During hors d’oeuvres on the porch, someone mentioned that Albert Einstein had been a frequent guest here at Knollwood. A great sailor, apparently, but he couldn’t swim. In the summer of ’41, the scientist capsized his boat and was saved from drowning by a 10-year-old who had been putzing around in a boat of his own.

Einstein was here, in fact, on August 6, 1945, the day that the U.S. dropped the bomb on Hiroshima. I realized that it was August 7, 2010. Sixty-five years ago yesterday, Einstein might have been sitting on this porch, smoking his pipe, trying to comprehend the magnitude of the event and weigh his own complicity in it. He had not been directly involved with the Manhattan Project, but he had spurred its creation when, in 1939, he helped persuade President Roosevelt to enter into an arms race with Germany. And he had given the world that beautiful and terrible equation, E = mc2.

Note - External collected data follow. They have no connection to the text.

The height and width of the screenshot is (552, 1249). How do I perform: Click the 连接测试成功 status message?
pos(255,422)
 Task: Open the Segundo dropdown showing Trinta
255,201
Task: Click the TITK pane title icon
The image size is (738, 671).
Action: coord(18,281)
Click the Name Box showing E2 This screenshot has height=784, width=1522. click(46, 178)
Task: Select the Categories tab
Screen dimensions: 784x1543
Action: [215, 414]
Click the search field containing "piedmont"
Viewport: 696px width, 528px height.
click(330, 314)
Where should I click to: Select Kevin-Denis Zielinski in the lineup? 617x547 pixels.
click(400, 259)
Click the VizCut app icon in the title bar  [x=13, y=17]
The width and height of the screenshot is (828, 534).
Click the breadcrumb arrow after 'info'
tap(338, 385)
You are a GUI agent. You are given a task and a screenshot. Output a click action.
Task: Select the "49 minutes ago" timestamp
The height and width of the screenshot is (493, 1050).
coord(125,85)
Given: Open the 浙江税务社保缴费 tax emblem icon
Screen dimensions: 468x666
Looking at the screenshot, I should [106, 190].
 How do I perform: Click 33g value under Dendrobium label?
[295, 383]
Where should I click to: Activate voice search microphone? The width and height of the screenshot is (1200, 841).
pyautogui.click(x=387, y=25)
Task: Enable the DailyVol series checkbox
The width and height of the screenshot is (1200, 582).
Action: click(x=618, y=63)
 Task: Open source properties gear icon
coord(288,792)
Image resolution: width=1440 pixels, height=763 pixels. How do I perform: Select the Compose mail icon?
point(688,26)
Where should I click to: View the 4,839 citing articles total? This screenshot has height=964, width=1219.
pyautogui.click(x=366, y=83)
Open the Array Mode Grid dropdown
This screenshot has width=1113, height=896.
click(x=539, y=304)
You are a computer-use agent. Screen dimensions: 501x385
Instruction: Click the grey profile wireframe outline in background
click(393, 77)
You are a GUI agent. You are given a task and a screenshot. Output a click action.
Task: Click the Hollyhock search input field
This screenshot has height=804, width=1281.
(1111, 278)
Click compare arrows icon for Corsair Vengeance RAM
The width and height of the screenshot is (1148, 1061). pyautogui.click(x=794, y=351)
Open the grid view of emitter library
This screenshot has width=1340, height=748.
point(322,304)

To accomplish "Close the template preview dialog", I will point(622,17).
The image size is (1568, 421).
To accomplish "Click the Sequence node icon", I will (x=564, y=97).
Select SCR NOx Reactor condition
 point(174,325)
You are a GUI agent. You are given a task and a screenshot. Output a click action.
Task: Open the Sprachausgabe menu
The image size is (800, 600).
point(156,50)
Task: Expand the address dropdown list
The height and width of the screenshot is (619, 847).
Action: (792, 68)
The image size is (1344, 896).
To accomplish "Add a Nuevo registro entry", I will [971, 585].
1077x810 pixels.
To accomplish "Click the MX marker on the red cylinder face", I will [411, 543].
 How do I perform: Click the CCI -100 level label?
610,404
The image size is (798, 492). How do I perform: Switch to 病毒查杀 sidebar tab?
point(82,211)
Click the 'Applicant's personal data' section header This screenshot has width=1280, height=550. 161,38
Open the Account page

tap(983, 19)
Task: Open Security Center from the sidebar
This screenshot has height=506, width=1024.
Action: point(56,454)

The great physicist gave his first interview following Hiroshima here at Knollwood. “Atomic power is no more unnatural,” he told Richard Lewis from the Albany Times Union,  “than when I sail my boat on Saranac Lake.” By the time the article ran on August 12, the second bomb had been dropped on Nagasaki.

Much later that night, as I was trying to fall asleep in the old servants’ quarters on the top floor, the door swung open and banged against the wall. No one was there. A buzzing sound crackled out of the outlets in the room, and in the bathroom down the hall something creaked, or fell over.  Terrified, I took my sleeping bag down to the second-floor porch.

There, beneath a luminous Milky Way, I thought about Einstein again. Years after the end of the war, he would say that convincing FDR to develop the Bomb was the “one great mistake” in his life. Perhaps he decided this right away. Or maybe he just lay on the second-floor porch, looking up at the stars, knowing that something had happened that wasn’t part of the plan.